* _Reading text_

Re: 8.3 / 8.2.6 restore comparison

From: Tom Lane <tgl(at)sss(dot)pgh(dot)pa(dot)us>
To: "Heikki Linnakangas" <heikki(at)enterprisedb(dot)com>
Cc: "Joshua D(dot) Drake" <jd(at)commandprompt(dot)com>, "Stefan Kaltenbrunner" <stefan(at)kaltenbrunner(dot)cc>, "Luke Lonergan" <llonergan(at)greenplum(dot)com>, "Greg Smith" <gsmith(at)gregsmith(dot)com>, pgsql-hackers(at)postgresql(dot)org
Subject: Re: 8.3 / 8.2.6 restore comparison
Date: 2008-02-24 17:32:31
Message-ID: 5097.1203874351@sss.pgh.pa.us
Views: Raw Message | Whole Thread | Download mbox | Resend email
Thread:
Lists: pgsql-hackers

"Heikki Linnakangas" <heikki(at)enterprisedb(dot)com> writes:
> At some point, I think we have to bite the bullet and find a way to use
> multiple CPUs for a single load. I don't have any good ideas or plans
> for that, but hopefully someone does.

As already mentioned upthread, we could do that today, with zero backend
changes, by making pg_restore drive multiple sessions. Now there are
scenarios where this wouldn't help too much --- eg, a database with only
one enormous table. We couldn't parallelize the loading of that table,
although we could parallelize creation of its indexes. But for an
example such as JD is complaining about, we ought to have no trouble
thrashing his disks into the ground ;-)

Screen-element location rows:

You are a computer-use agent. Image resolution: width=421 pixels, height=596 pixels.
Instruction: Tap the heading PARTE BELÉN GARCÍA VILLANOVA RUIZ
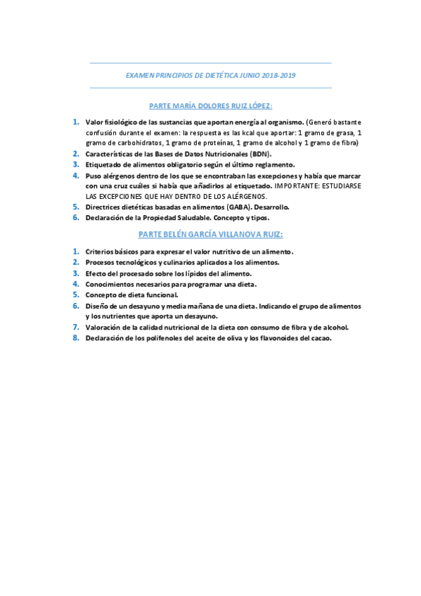coord(211,233)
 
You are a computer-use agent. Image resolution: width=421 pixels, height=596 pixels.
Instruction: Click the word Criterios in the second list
coord(100,251)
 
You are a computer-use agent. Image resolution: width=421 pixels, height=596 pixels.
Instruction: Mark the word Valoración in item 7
coord(104,327)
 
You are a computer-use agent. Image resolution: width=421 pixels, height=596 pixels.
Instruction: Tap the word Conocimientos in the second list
coord(110,284)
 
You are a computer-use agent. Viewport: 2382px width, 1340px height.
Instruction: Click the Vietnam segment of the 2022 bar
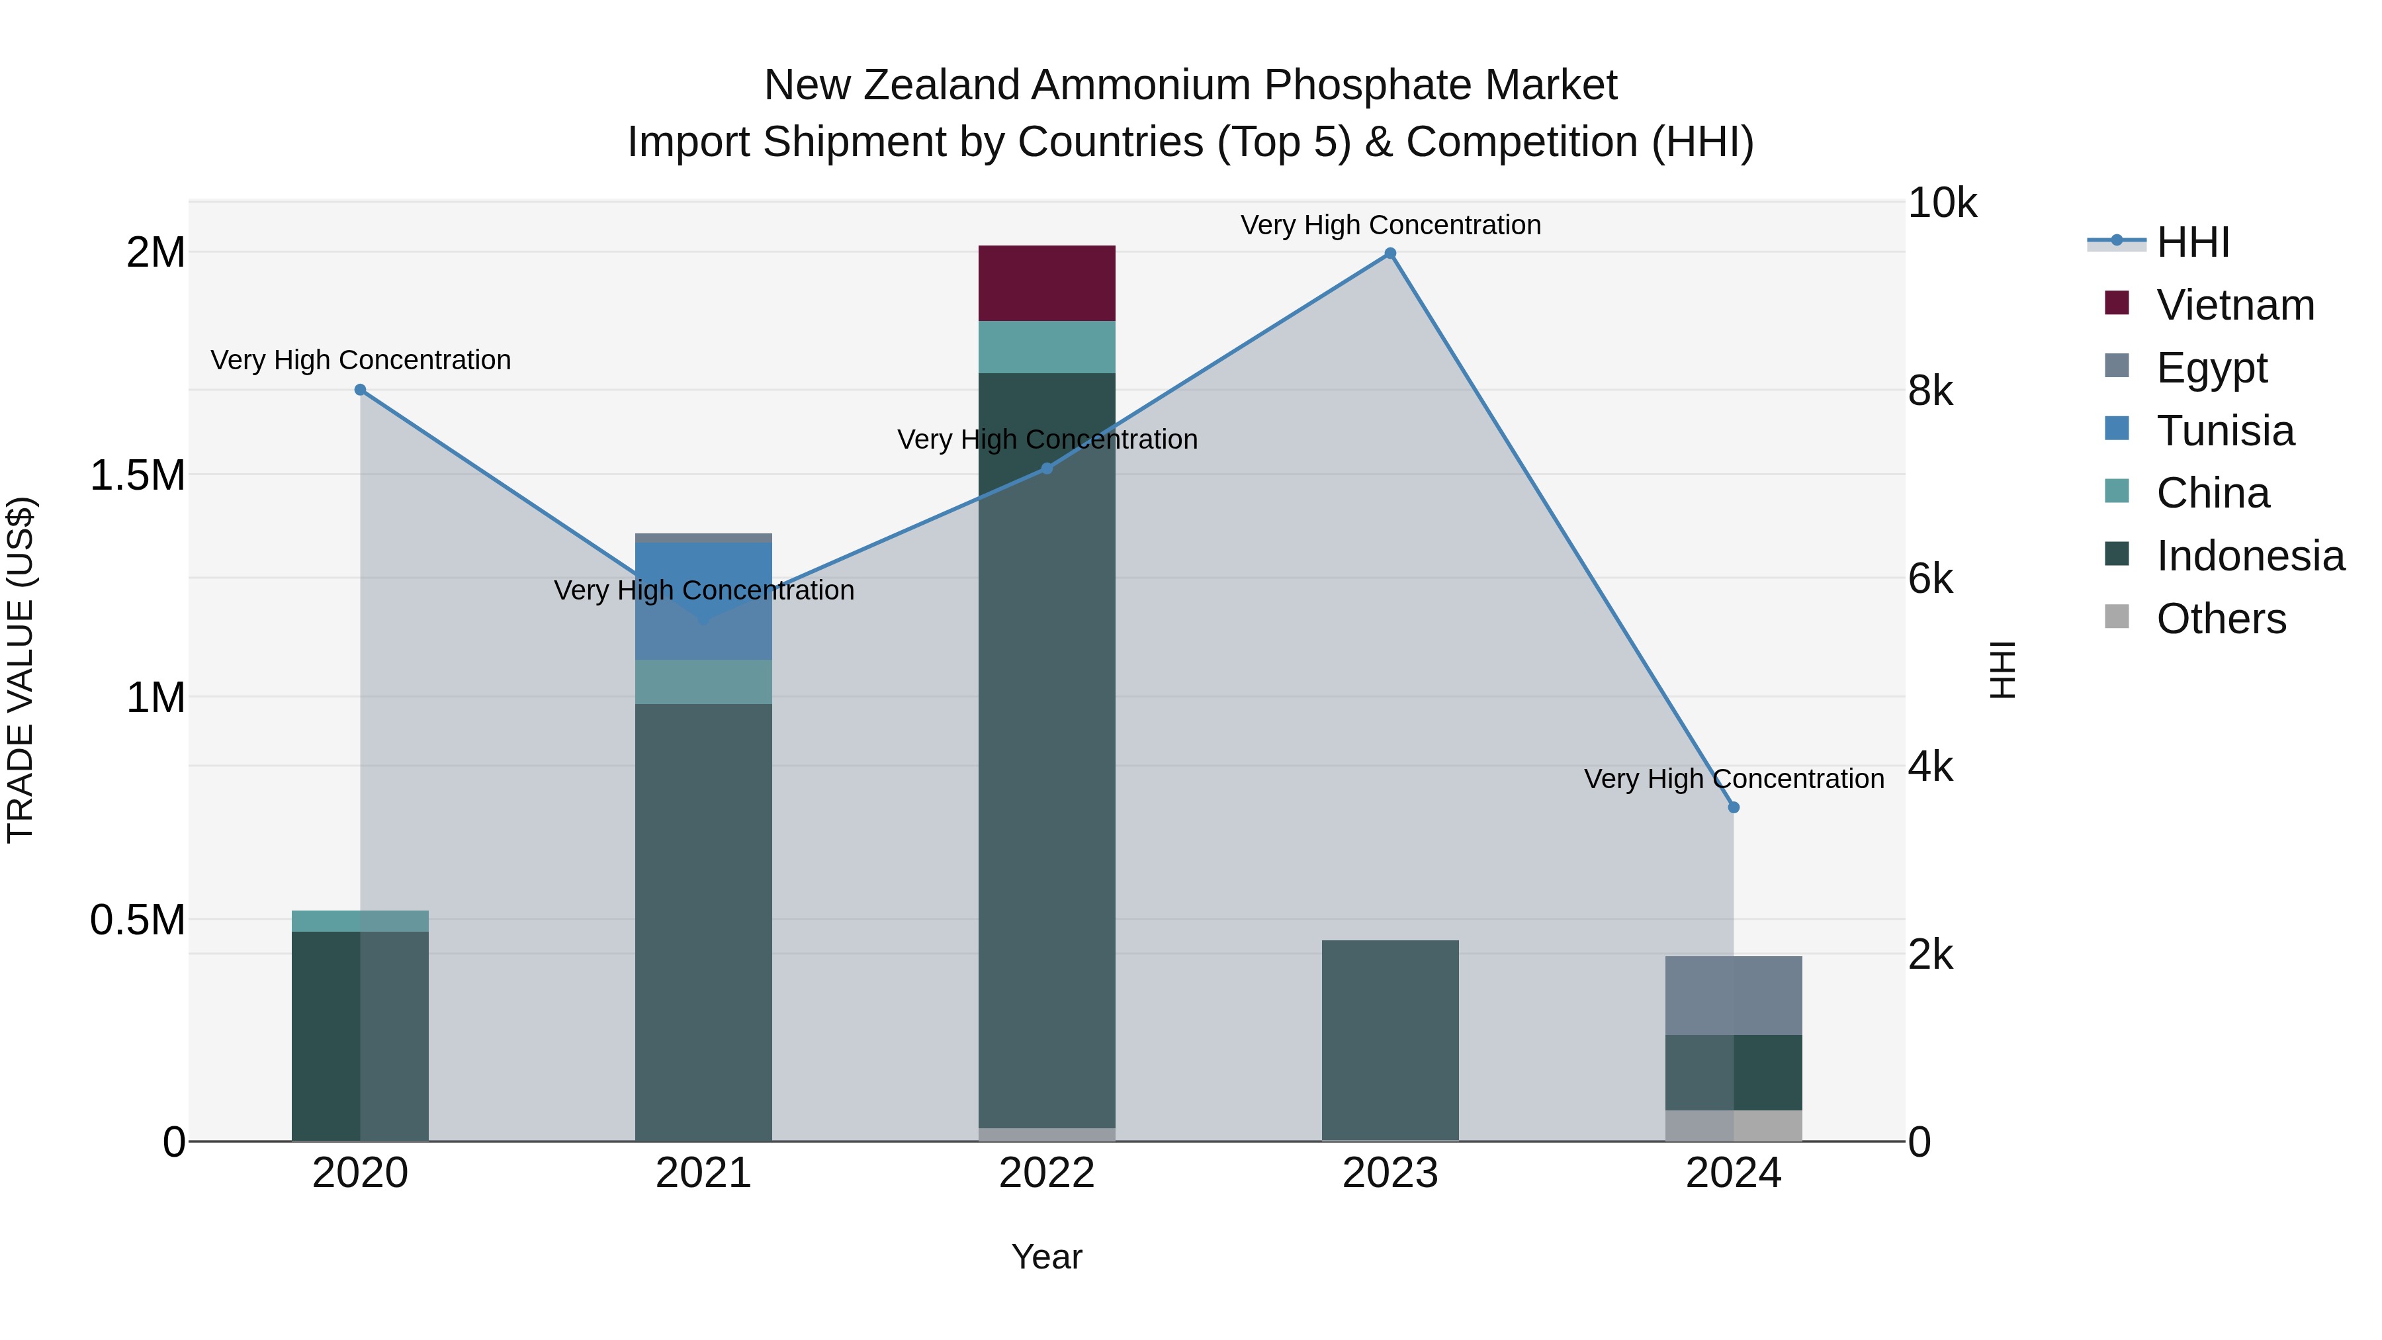[x=1047, y=283]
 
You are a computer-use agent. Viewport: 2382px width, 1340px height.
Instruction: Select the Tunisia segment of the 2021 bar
[x=704, y=601]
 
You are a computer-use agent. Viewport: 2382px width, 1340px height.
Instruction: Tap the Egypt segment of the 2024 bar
[x=1734, y=995]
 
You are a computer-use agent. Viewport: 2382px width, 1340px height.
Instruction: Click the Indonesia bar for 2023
[x=1390, y=1040]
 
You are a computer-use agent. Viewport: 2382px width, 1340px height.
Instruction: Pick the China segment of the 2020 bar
[x=360, y=921]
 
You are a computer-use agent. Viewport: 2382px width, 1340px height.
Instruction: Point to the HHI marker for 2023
[x=1390, y=253]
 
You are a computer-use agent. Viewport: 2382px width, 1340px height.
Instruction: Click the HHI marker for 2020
[x=361, y=389]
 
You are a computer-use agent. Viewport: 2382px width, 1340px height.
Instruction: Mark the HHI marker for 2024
[x=1734, y=807]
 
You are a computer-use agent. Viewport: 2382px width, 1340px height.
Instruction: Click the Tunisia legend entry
[x=2225, y=431]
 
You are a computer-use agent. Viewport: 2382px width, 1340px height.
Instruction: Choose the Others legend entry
[x=2220, y=619]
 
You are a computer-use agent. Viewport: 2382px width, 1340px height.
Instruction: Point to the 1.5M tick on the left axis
[x=137, y=475]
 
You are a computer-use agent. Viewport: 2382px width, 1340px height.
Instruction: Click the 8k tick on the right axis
[x=1931, y=391]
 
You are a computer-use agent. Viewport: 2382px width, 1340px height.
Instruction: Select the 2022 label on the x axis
[x=1047, y=1173]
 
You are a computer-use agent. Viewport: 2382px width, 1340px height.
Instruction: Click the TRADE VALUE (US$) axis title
[x=21, y=670]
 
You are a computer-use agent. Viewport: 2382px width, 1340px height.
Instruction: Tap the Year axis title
[x=1047, y=1257]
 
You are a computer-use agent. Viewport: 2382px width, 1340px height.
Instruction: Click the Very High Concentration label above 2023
[x=1390, y=225]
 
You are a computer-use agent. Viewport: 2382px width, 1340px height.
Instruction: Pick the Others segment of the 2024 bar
[x=1734, y=1126]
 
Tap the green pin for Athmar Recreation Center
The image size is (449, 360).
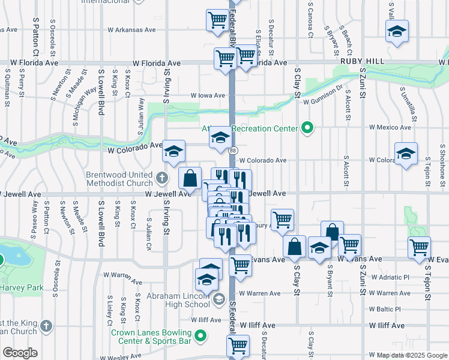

* _Exercise details_
Answer these questions about the mailing-list message:
(a) On what date was the mailing-list message sent?
(b) Which program does the mailing-list message propose having drive multiple sessions?
(c) For a database with only one enormous table, what does the mailing-list message say could still be parallelized?
The rows are not required for the work that follows.

* _Solution_
(a) 2008-02-24
(b) pg_restore
(c) The creation of that table's indexes